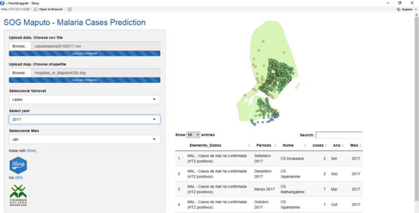Sort table by Elemento_Dados column arrows

point(249,145)
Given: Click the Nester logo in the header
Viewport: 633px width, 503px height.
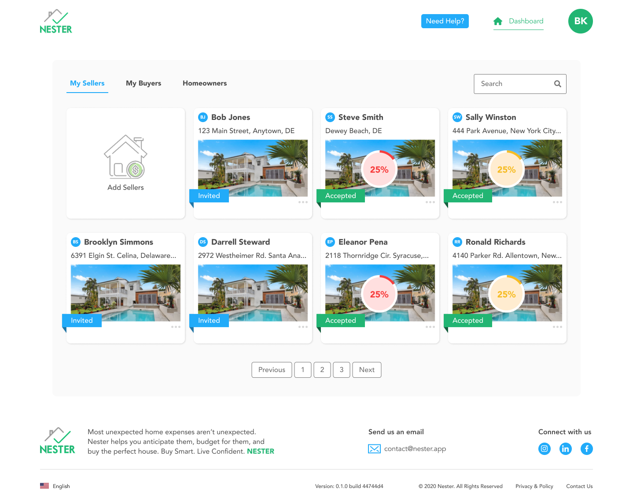Looking at the screenshot, I should point(56,21).
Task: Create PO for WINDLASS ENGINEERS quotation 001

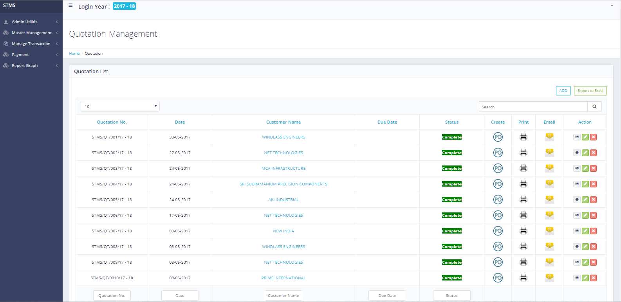Action: point(498,137)
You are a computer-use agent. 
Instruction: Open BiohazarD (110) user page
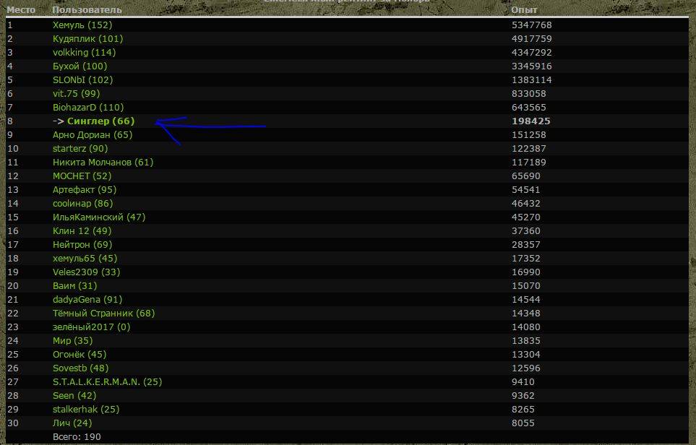pos(88,108)
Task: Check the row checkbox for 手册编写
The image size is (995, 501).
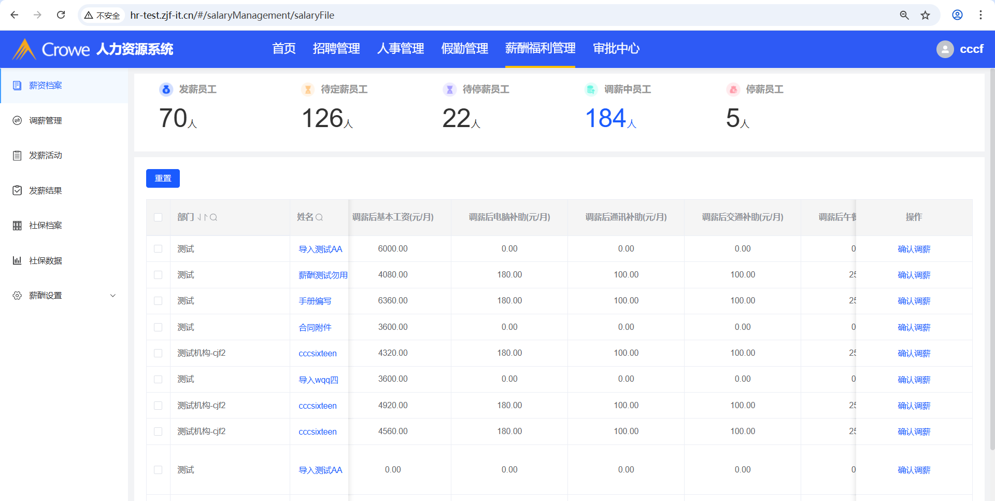Action: coord(158,301)
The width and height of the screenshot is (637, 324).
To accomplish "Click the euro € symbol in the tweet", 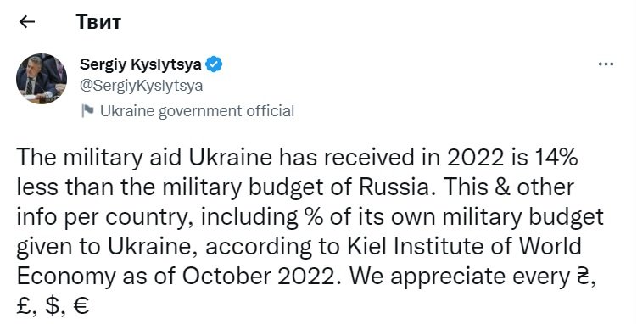I will tap(81, 305).
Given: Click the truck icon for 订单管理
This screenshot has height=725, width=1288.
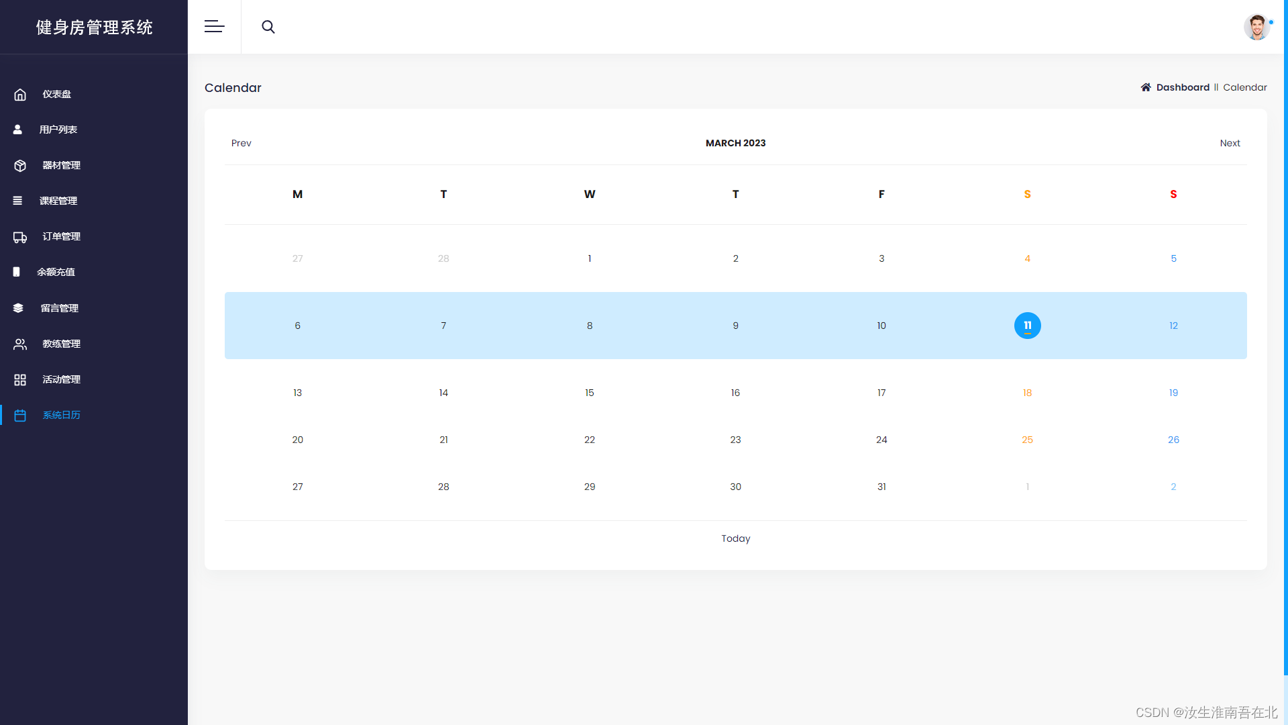Looking at the screenshot, I should pos(20,237).
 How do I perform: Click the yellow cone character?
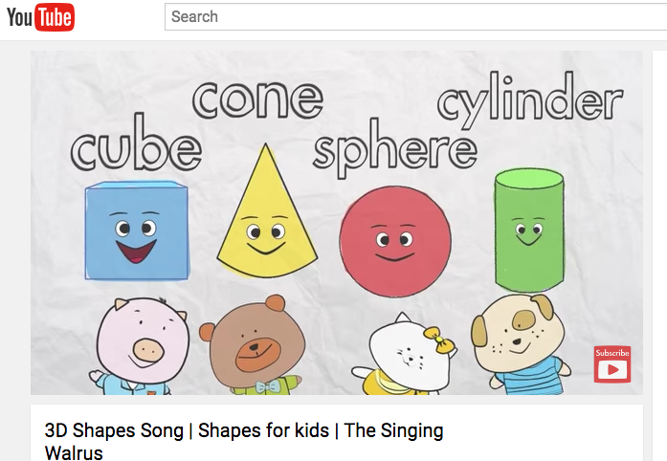tap(267, 211)
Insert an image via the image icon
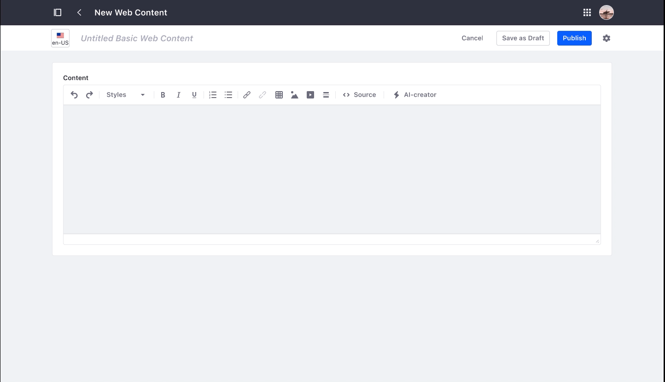Image resolution: width=665 pixels, height=382 pixels. (x=295, y=95)
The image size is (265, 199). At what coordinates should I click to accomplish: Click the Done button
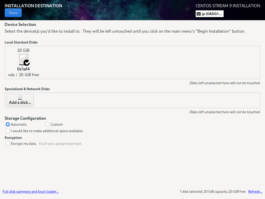[13, 13]
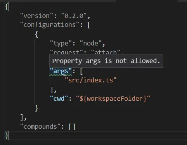Viewport: 187px width, 145px height.
Task: Click the opening brace of the file
Action: point(7,7)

TO DO
Reproduce the material above verbatim, starting at the line that contains "Given: Click the truck icon for 订单管理" and ending with the last line of the material, both included. Omit the pictures from your copy.

ANSWER TO THIS TASK
Given: Click the truck icon for 订单管理
This screenshot has height=725, width=1288.
Looking at the screenshot, I should pos(20,237).
 How do I perform: Click the yellow cone character?
tap(267, 211)
Insert an image via the image icon
Image resolution: width=665 pixels, height=382 pixels. (x=295, y=95)
The image size is (265, 199). At what coordinates should I click to accomplish: Click the Done button
[13, 13]
Viewport: 187px width, 145px height.
Task: Click the opening brace of the file
Action: point(7,7)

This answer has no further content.